Culture and Leadership Connections Podcast

The Spirit of Work: The Power of Beliefs and Relationships

January 04, 2024 Marie Gervais Season 7 Episode 1
Culture and Leadership Connections Podcast
The Spirit of Work: The Power of Beliefs and Relationships
Show Notes

The Power of Beliefs and Relationships

Potential expands by seeing others as competent and good.

Quotes:
"If we change the beliefs of limited potential into unlimited potentiality for good, it has a completely different effect on how we show up at work."

"People often think, only poisonous things grow in the workplace, but kind things grow as well."

Episode Highlights:
Last year, I published a book called The Spirit of Work: Timeless Wisdom, Current Realities. Here is a quote from the opening page by the late Indigenous author Richard Wagamese. He wrote, "All my relations mean all." With that quote, Richard focused on principles of harmony, unity, and equality for all of creation.

In this episode, we'll look at what we have been missing in our workplaces, how to and the power of having positive relations.

What Has Been Missing in Our Workplaces?
Relationality, harmony, unity, and equality have been missing from the workplace since the beginning of the industrial revolution. Richard's text describes a mindset, an attitude about who we are and how we should be in the world. We all carry these attitudes, mostly unconscious expressions of what we see social reality as. One of our powers as humans is to reflect on who we are and our actions.

The problem is a misdiagnosis of a malady that cannot be solved with logical proof alone. Research, statistics, and logical arguments do not have the power to affect hearts, minds, or behaviors. Reasoning does not affect people's deep-seated beliefs and allegiances to the communities they identify with. Attitudes and beliefs that see human nature as predominantly aggressive, self-serving, and incorrigibly motivated by self-interest dominate our workplace systems.

They are supported by books, movies, and games that project a bleak dystopian view of a human race with no future other than destruction. These attitudes have in common a limited view of what it means to be a human being and what it means to be a human being at work.

How Our Beliefs About Others Discourage or Encourage Growth:
What if we saw that people are motivated by being inspired and seen as competent and good? Changing these limiting beliefs about others into seeing their unlimited potentiality for good has a completely different effect on how we show up at work.

I used to believe I was surrounded by incompetence. When I examined it, I had a sense of superiority and rightness over everybody else that did not allow me to be open to learning or see things as they actually were.

Now if I feel frustrated with someone at work, I ask how I could have contributed to the issue and how we could turn this around together. This allows me to suspend judgement, investigate reality and make better decisions.

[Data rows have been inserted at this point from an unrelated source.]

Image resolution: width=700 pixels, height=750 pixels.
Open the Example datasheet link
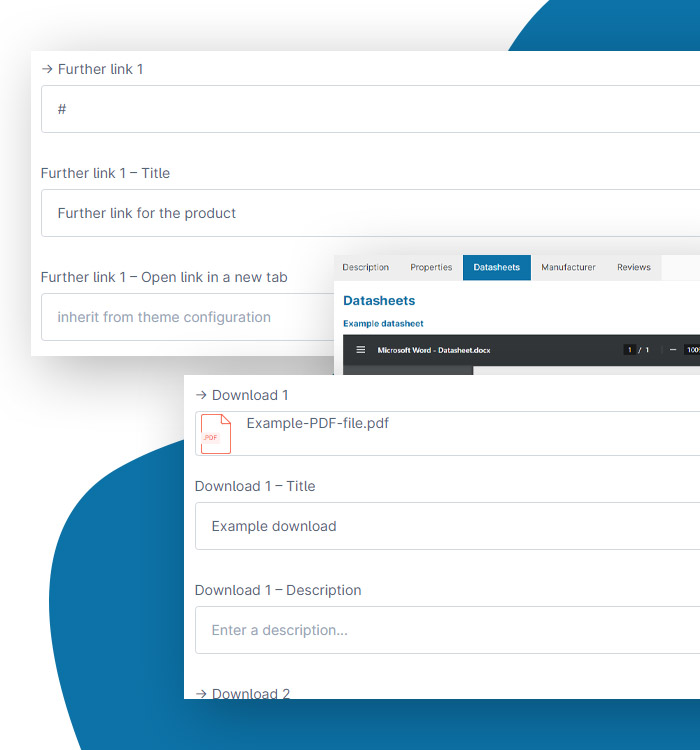tap(383, 323)
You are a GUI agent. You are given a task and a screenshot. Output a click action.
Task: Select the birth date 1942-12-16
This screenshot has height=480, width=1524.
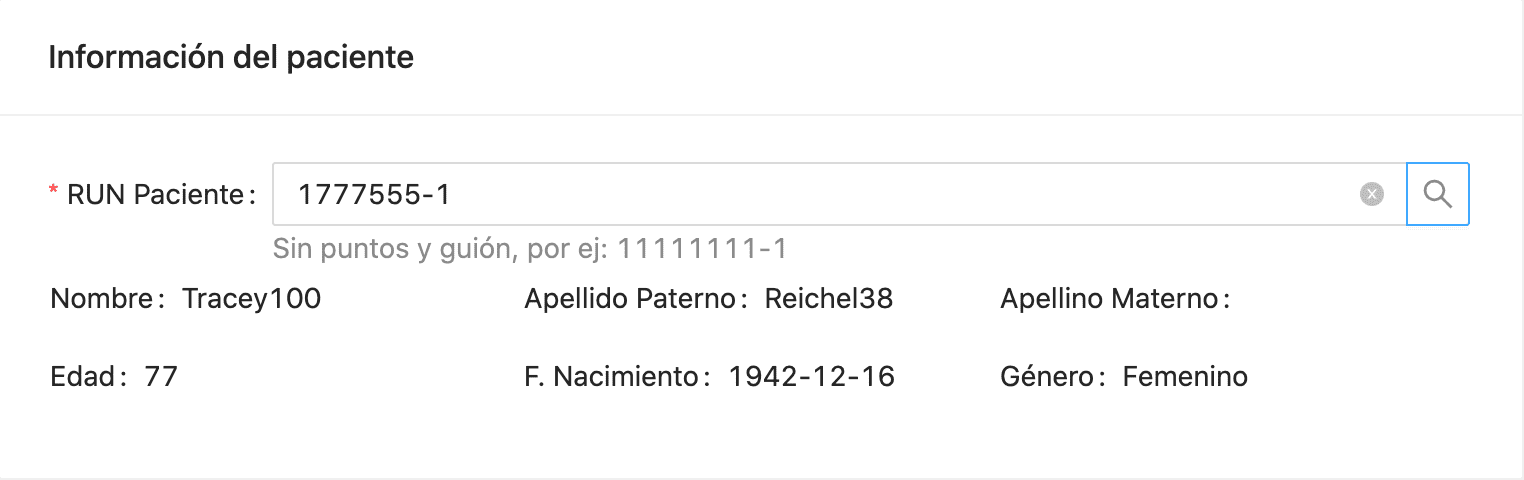[811, 377]
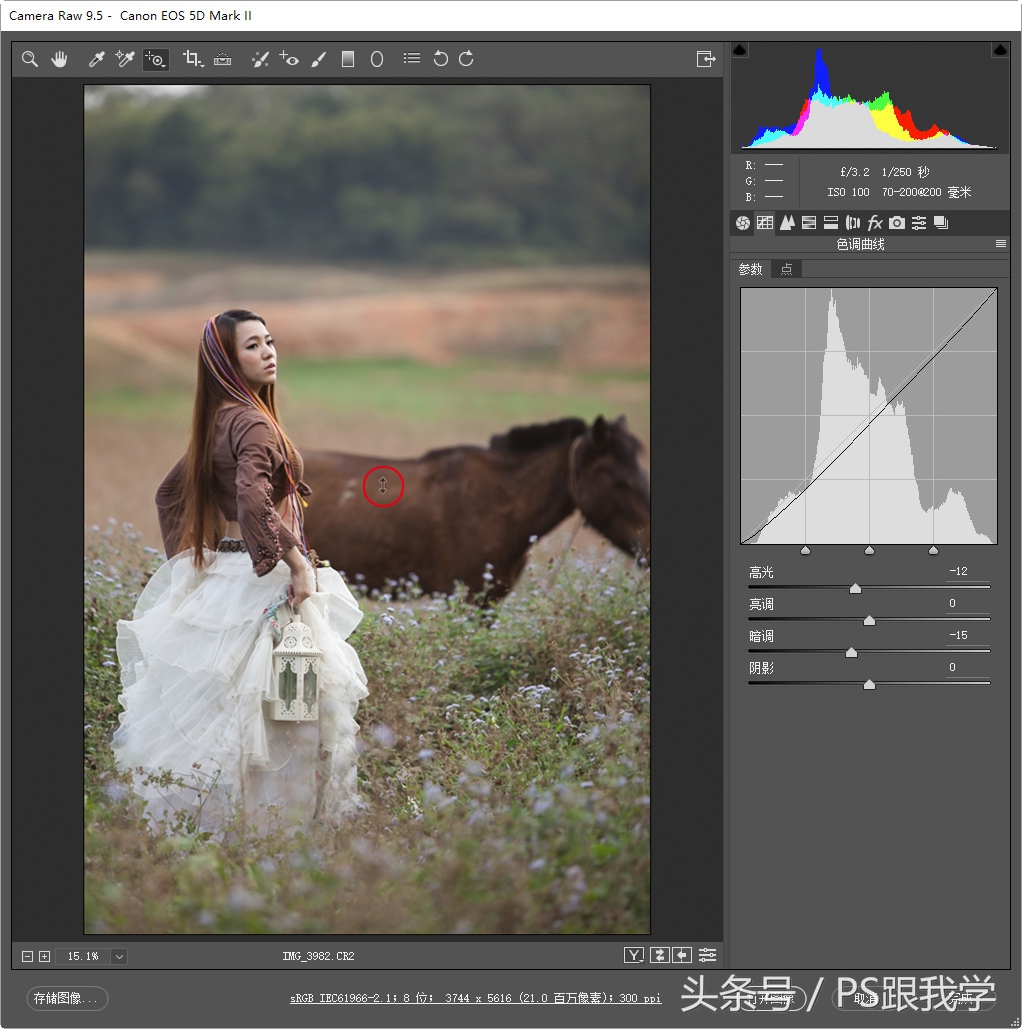Select the Hand tool
The width and height of the screenshot is (1022, 1029).
pyautogui.click(x=59, y=58)
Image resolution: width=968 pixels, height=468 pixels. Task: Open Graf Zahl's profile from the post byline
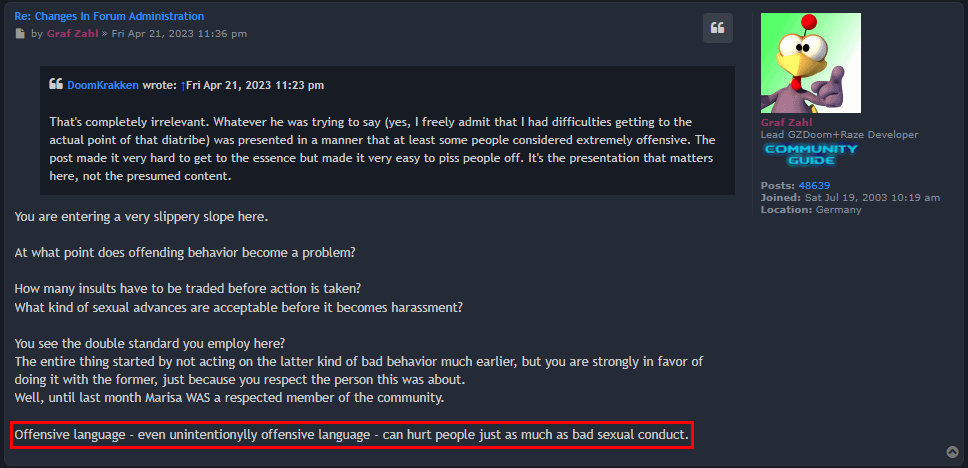click(72, 33)
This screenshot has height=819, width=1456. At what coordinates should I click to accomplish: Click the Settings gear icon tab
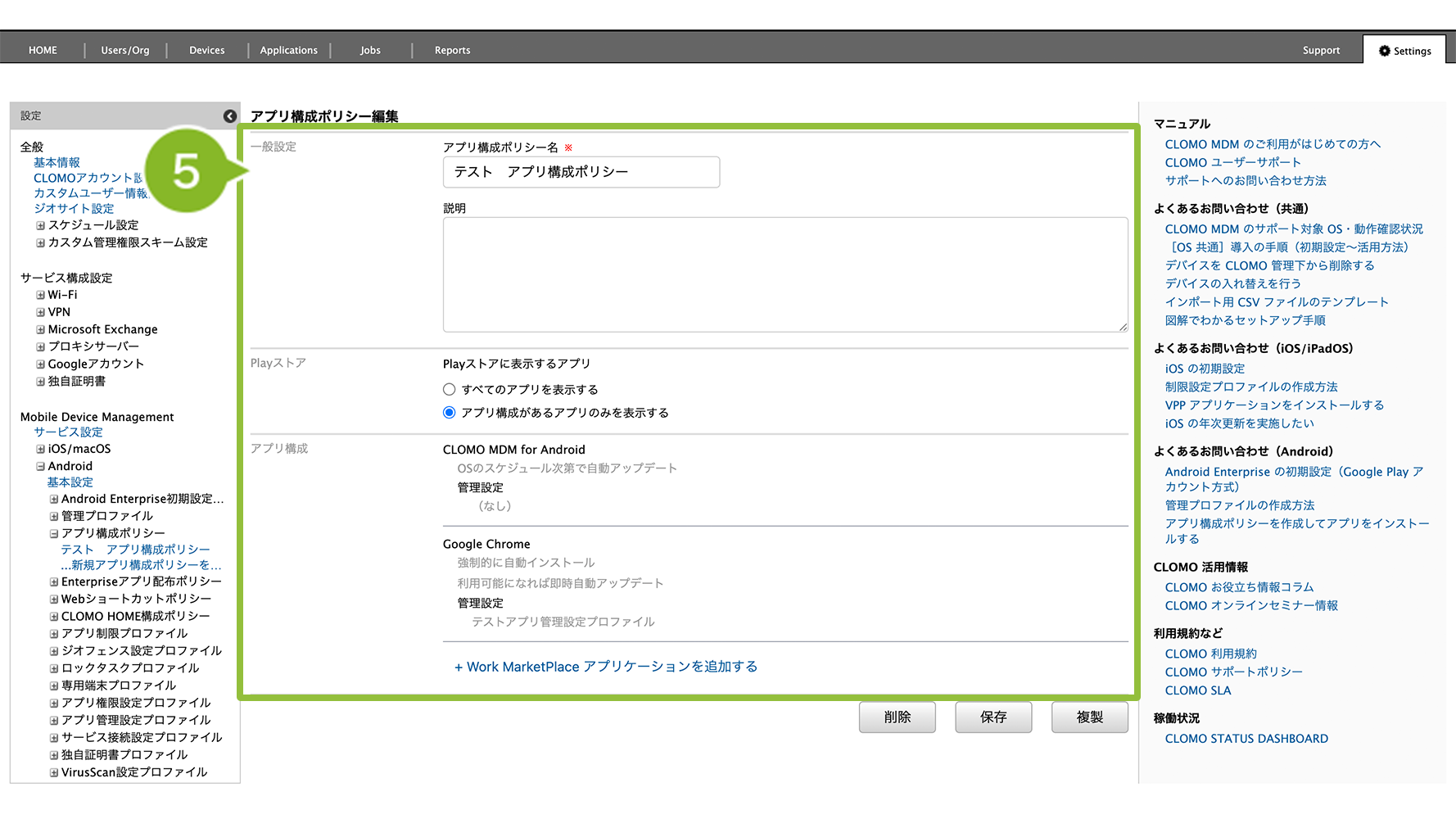click(1404, 51)
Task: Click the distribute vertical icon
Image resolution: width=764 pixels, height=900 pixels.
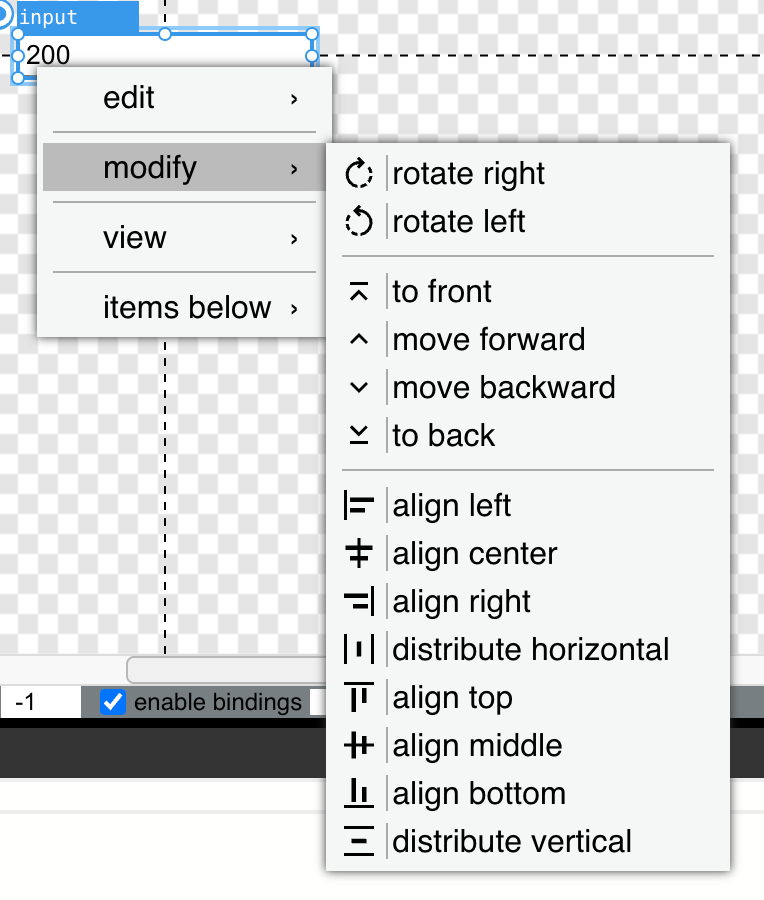Action: [x=358, y=842]
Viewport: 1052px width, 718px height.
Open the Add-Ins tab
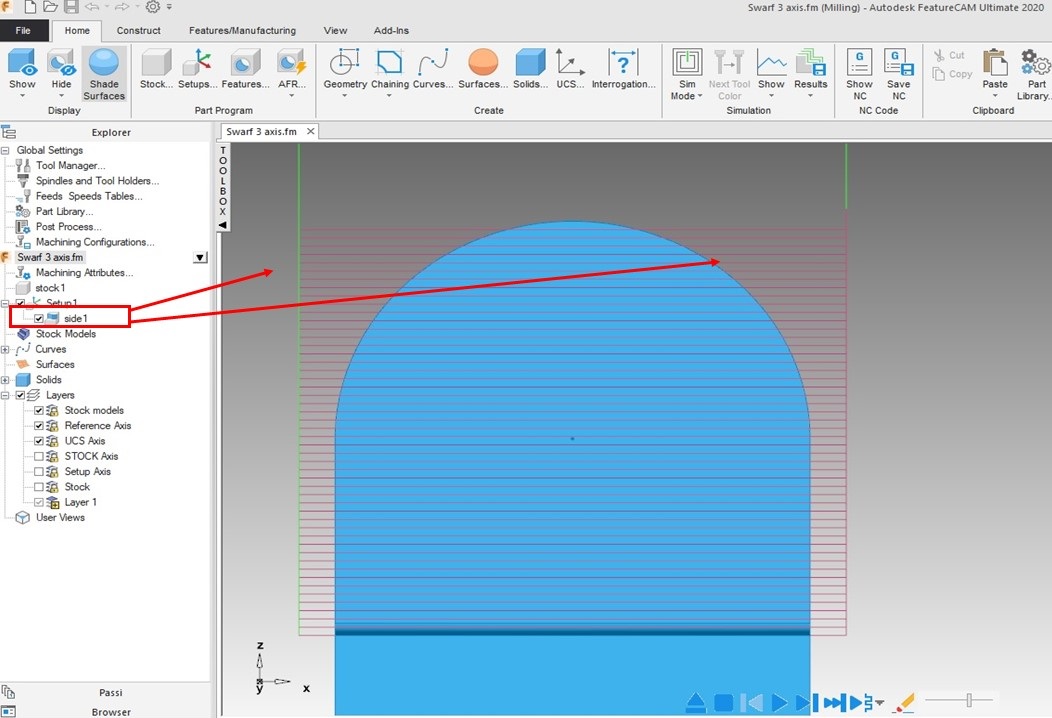point(391,30)
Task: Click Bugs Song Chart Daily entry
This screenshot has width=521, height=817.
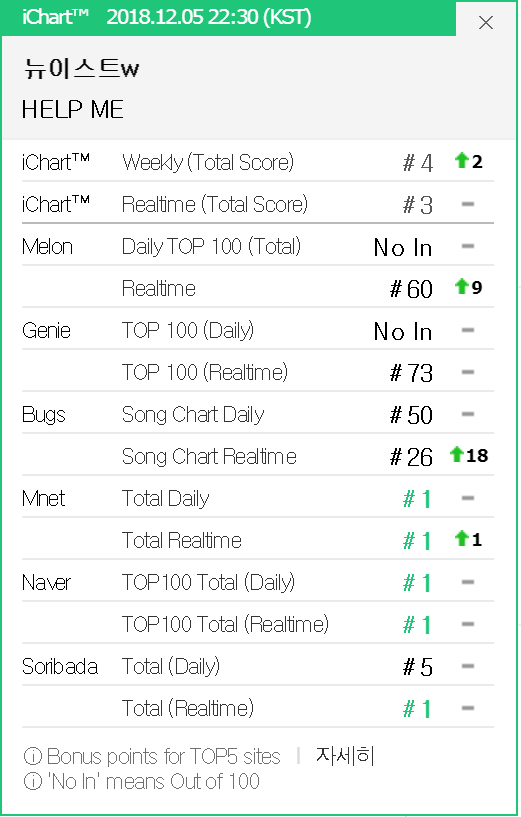Action: click(193, 415)
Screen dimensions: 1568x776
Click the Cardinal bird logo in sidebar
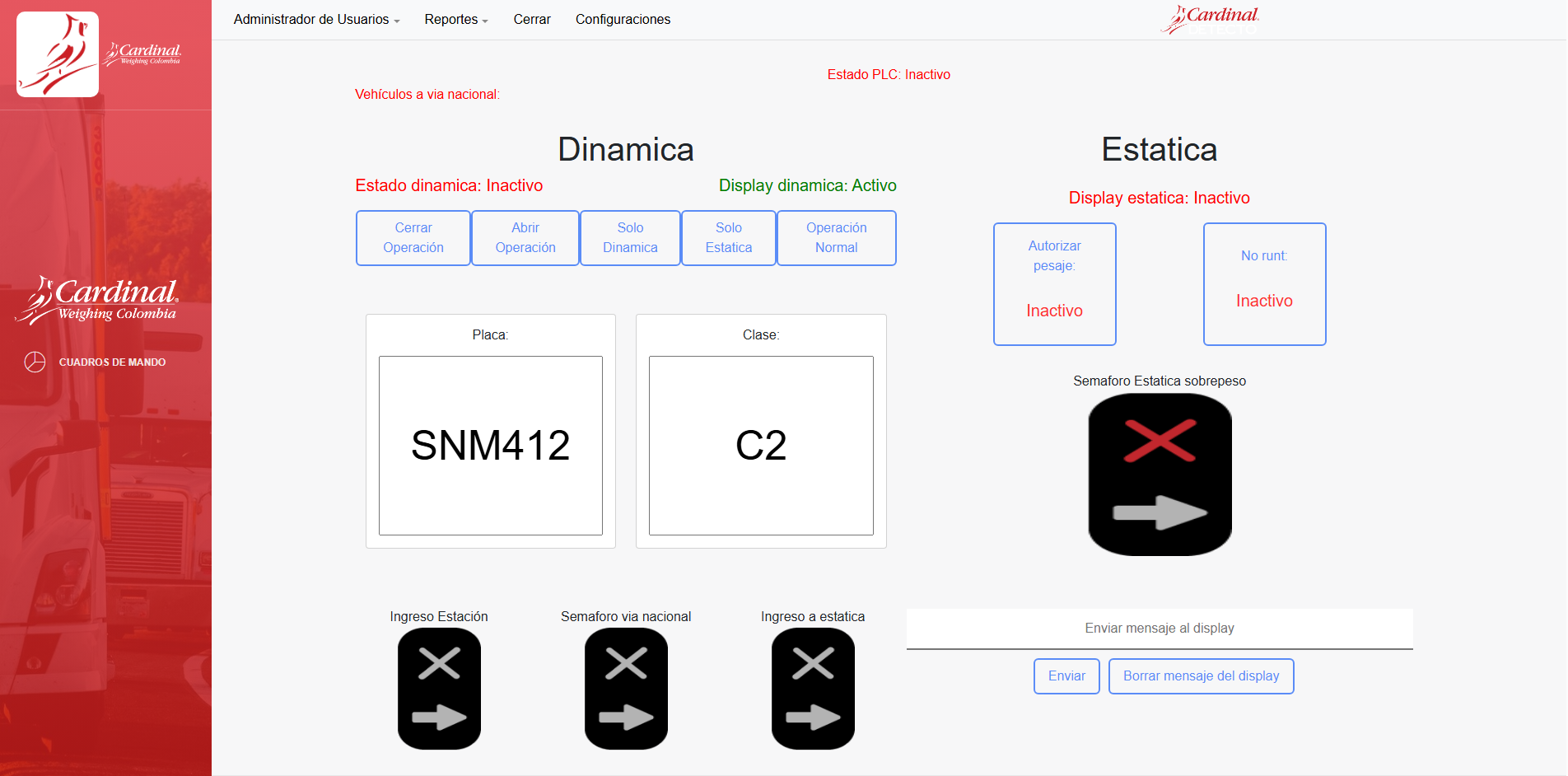(58, 54)
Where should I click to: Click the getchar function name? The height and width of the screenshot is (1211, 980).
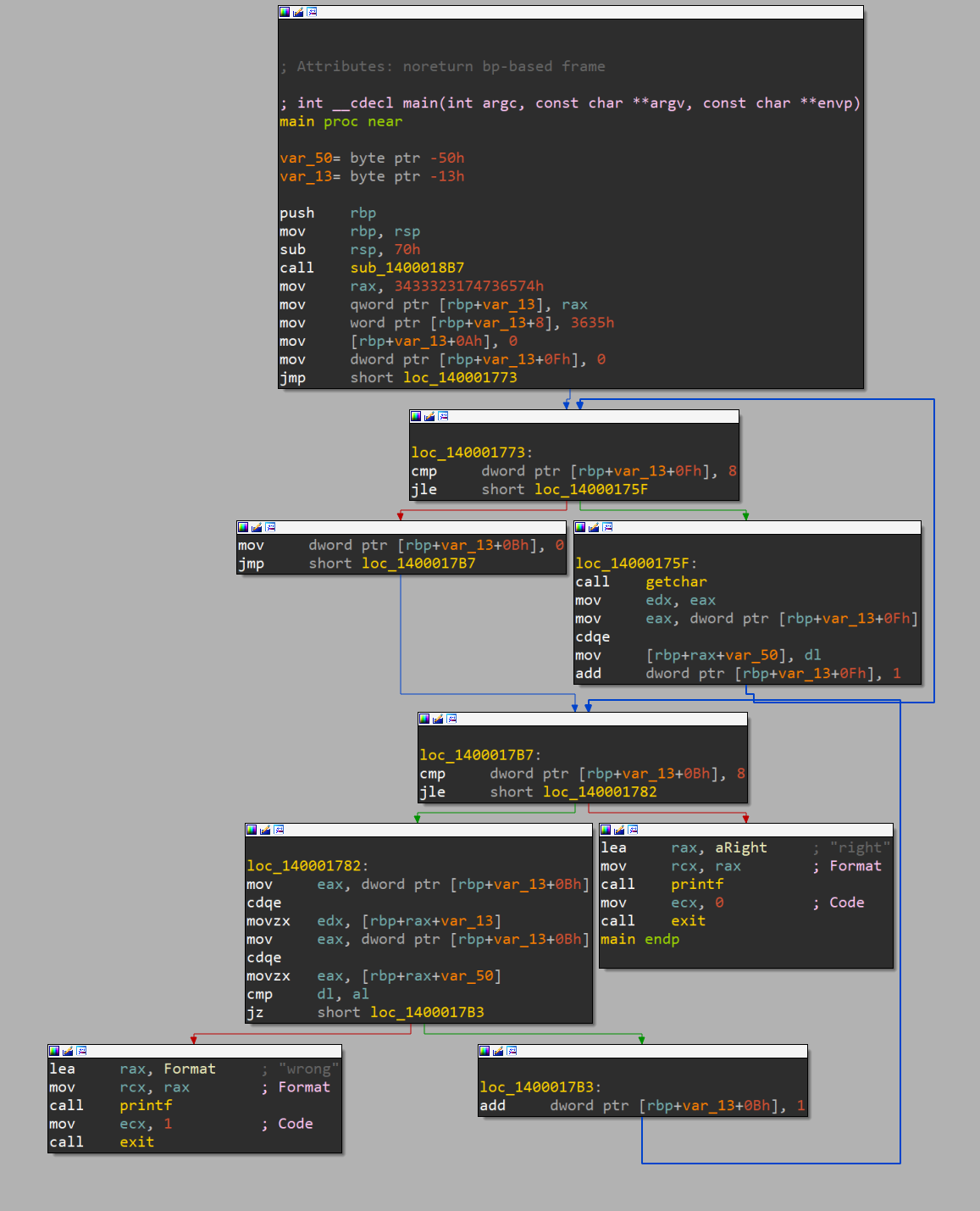[x=675, y=582]
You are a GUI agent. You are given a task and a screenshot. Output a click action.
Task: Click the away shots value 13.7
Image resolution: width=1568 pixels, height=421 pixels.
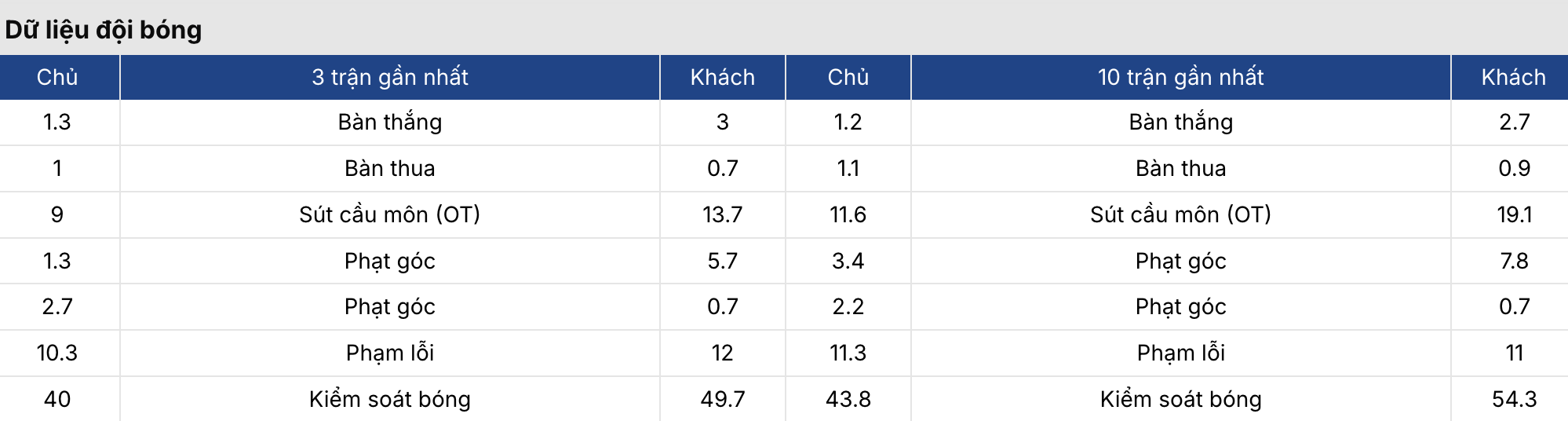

The Power of Positive Relationships:
As human beings, we need to appreciate the importance of positive relationships to growth. An 83-year-old Harvard study started in 1938 about the determinants of health, concluded that positive relationships keep us happier, healthier, and living longer. Although other actions matter, positive relationships have the most influence on well-being.

Reflective Questions:

  1. How does your belief about who you are and how you should be in the world affect your relationship to work?
  2. How do your beliefs about how the world works, why people act the way they do, and what constitutes reality affect your approach to the workplace?